Alleen is MEMRI een geducht onderdeel van de Israëlische propagandamachine en als tekstleverancier volstrekt onbetrouwbaar. Het ‘Instituut’ werd in 1998 opgericht door Yigal Carmon en Meyrav Wurmser, twee hardliners van het zionisme. Carmon had er op dat ogenblik een carrière van tweeëntwintig jaar opzitten bij de Israëlische inlichtingendienst Mossad en was ook adviseur in terrorismebestrijding geweest van de Israëlische premiers Yitzhak Shamir (Likoed) en Yitzhak Rabin (Arbeiderspartij). Meyrav Wurmser is evenmin een onbekende. Zij staat aan het hoofd van het Center For Middle East Policy (beter bekend als het Hudson Institute). Ook haar goede vriend Richard Perle zit in de raad van bestuur van dit instituut. Perle is één van de boegbeelden van het Amerikaanse neoconservatisme en de Amerikaanse zionistische lobby, adviseur van het Pentagon onder Ronald Reagan en George W. Bush jr.. Wurmser en Perle behoorden in 1996 tot het select clubje dat in opdracht van de Israëlische Likoedpremier Benyamin Nethanyahu het strategische rapport ‘A Clean Break: A New Strategy for Securing The Realm’ opstelde. Daarin pleitten ze voor een snelle militaire interventie tegen Irak om er het regime van Saddam Hoessein omver te werpen.
In het recente verleden onderscheidde MEMRI zich met grotendeels verzonnen analyses over de Palestijnse schoolhandboeken, waaruit moest blijken dat het Palestijnse onderwijs aan antisemitische brainwashing doet. De manifeste manipulatie en verdraaiingen van Arabische teksten door de MEMRI-‘vertaaldienst’ zijn stilaan legendarisch. De Britse Guardian en het Franse maandblad Le Monde diplomatique hebben in het recente verleden de aandacht gevestigd op een aantal MEMRI-pareltjes. (3) Zo vertaalde MEMRI een artikel van Halim Barakat, professor aan de universiteit van Georgetown, dat in de in Londen verschijnende Arabische krant Al-Hayat was opgenomen. Telkens als Barakat in zijn tekst de term ‘zionisten’ of ‘zionisme’ gebruikte, vertaalde MEMRI doodleuk met ‘joden’ en ‘jodendom’. De titel ‘This monster created by zionism: autodestruction’ werd in de versie van MEMRI: ‘Jews have lost their humanity’. Nadat dit artikel op de website van MEMRI was verschenen, kreeg professor Barakt een bombardement van hate mails over zich en werd er openlijk gepleit om hem van de universiteit van Georgetown te verwijderen. Ook de mufti van Jeruzalem kreeg een bijzondere behandeling van MEMRI. In een vraaggesprek moest deze islamitische geestelijke leider antwoorden op de vraag: ‘Hoe staat u tegenover joodse activisten die de moskee al-Aqsa in Jeruzalem omsingelen?’. MEMRI vertaalde de vraag als ‘Hoe staat u tegenover de joden?’

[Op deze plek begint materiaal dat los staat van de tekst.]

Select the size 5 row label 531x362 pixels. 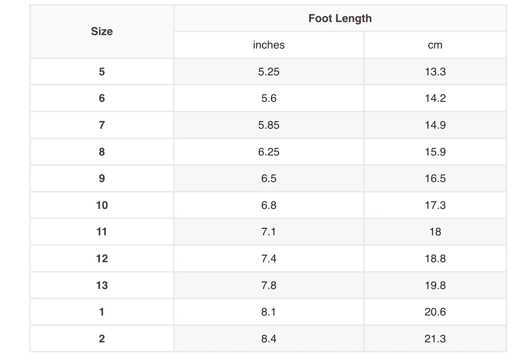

De manipulatie van het Hamas-kinderprogramma is het laatste staaltje in de rij. Het bericht werd wereldwijd massaal overgenomen door televisiezenders en kranten. Ook de Vlaamse kwaliteitskranten brachten de kwakkel – bijna paginagroot in De Morgen. Het is wachten op een accurate rechtzetting.
Journalisten, academici en anderen die in de toekomst geneigd zouden zijn om zich te baseren op documenten die door MEMRI zijn toegeleverd zijn gewaarschuwd…

Wim de Neuter

(1) Brian Whitaker, ‘Arabic under fire. A child on Hamas TV talked of annihilating the Jews… or did she?’, The Guardian 15 mei 2007.
(2) Sylvain Cypel, ‘Les Emmurés. La société israélienne dans l’impasse’, La Découverte, Parijs, 2005., p. 104 en p. 358. (zie www.uitpers.be, nummer 72, februari 2006.)
(3) Brian Whitaker, ‘Selective MEMRI’, The Guradian, 12 augustus 2002. Mohammed El Ofi, ‘Désinformation à l’israélienne’, Le Monde diplomatique, september 2005.